### Set exercise
Reproduce the listing below verbatim, starting at the line that contains "Task: Open the Activate date calendar picker" and ending after the line that contains "Action: (x=474, y=122)". Omit the pictures from your copy.

Screen-element location records

** BEGIN **

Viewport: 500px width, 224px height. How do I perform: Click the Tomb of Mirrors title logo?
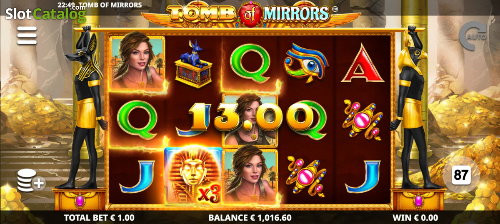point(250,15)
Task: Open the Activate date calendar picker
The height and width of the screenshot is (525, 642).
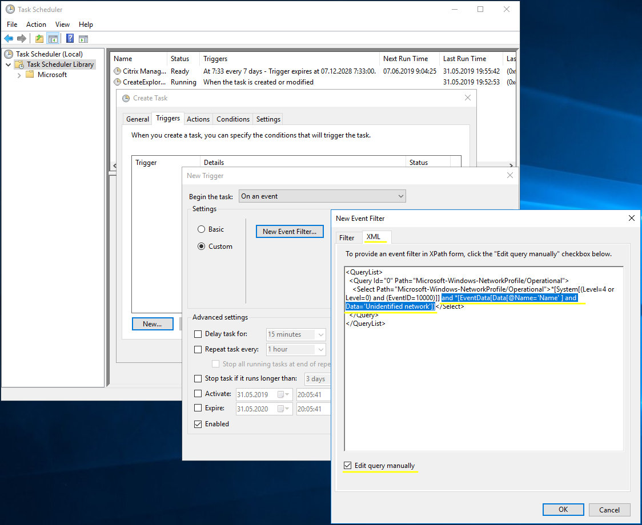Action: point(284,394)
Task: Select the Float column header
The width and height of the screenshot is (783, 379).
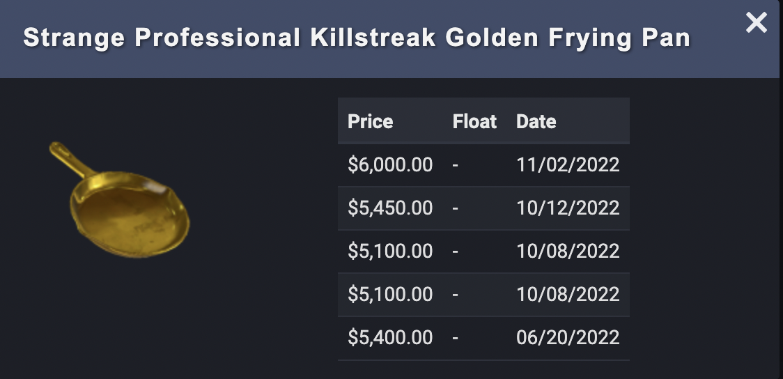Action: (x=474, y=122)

** END **
** BEGIN **

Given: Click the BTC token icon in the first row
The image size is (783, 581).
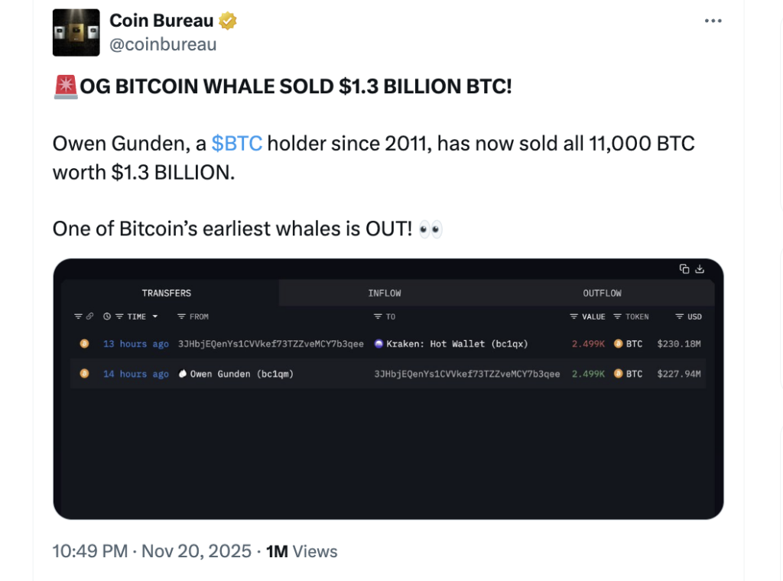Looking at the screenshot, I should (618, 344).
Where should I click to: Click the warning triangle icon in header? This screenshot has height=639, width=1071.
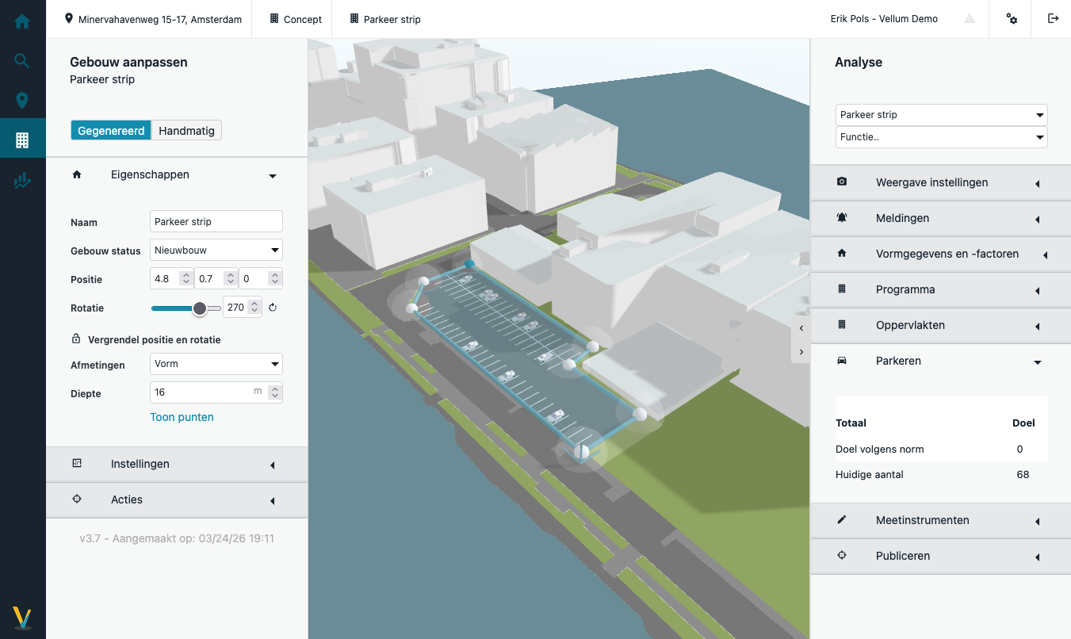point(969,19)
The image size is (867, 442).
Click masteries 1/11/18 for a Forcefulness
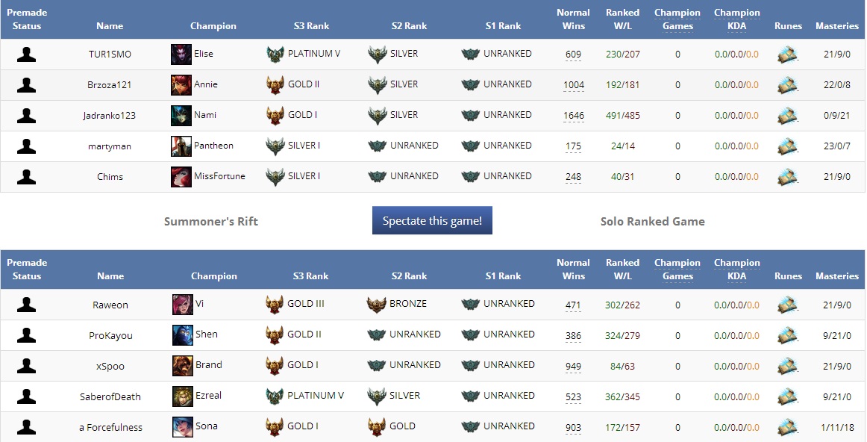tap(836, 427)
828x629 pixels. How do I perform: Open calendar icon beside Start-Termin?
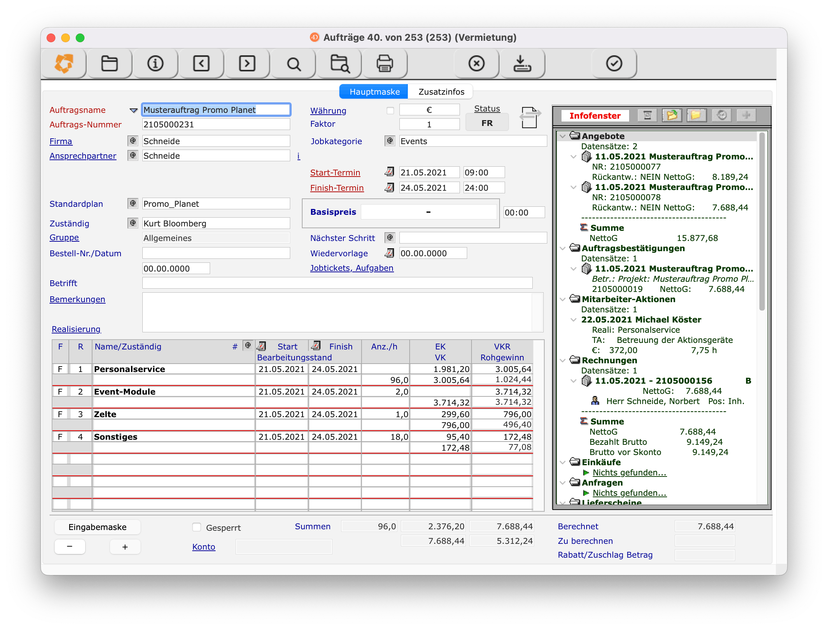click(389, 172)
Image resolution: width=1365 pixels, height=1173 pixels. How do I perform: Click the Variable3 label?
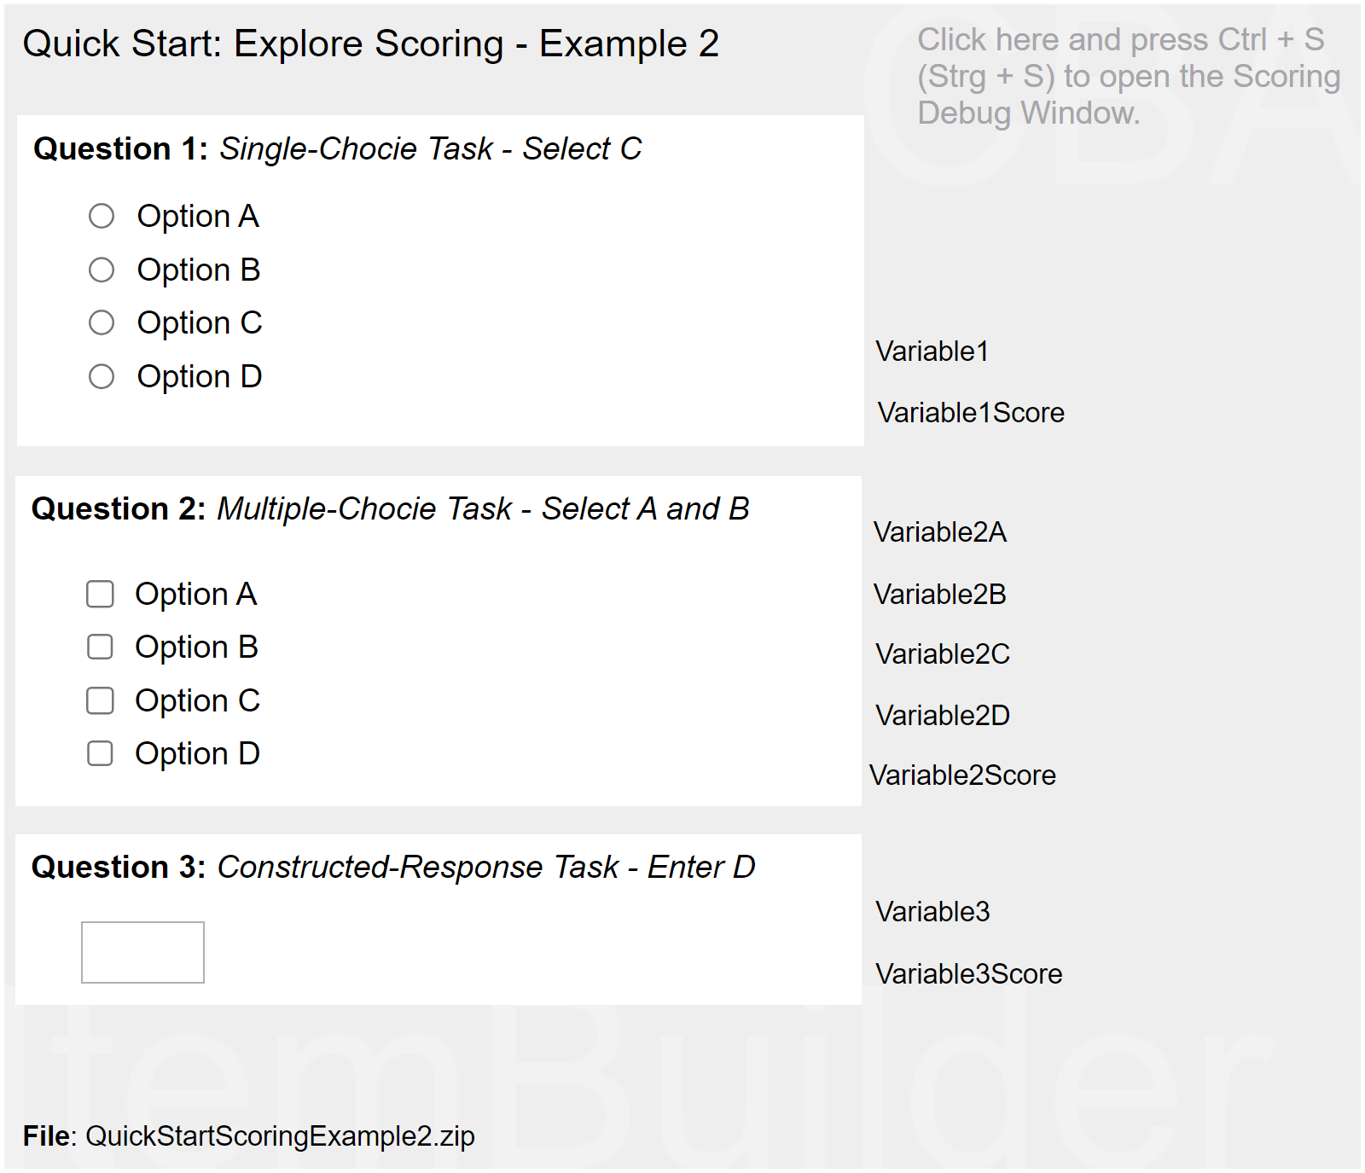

** END **

### Solved exercise
Task: Open the Activate date calendar picker
The height and width of the screenshot is (525, 642).
Action: point(284,394)
Task: Select the Float column header
The width and height of the screenshot is (783, 379).
Action: (x=474, y=122)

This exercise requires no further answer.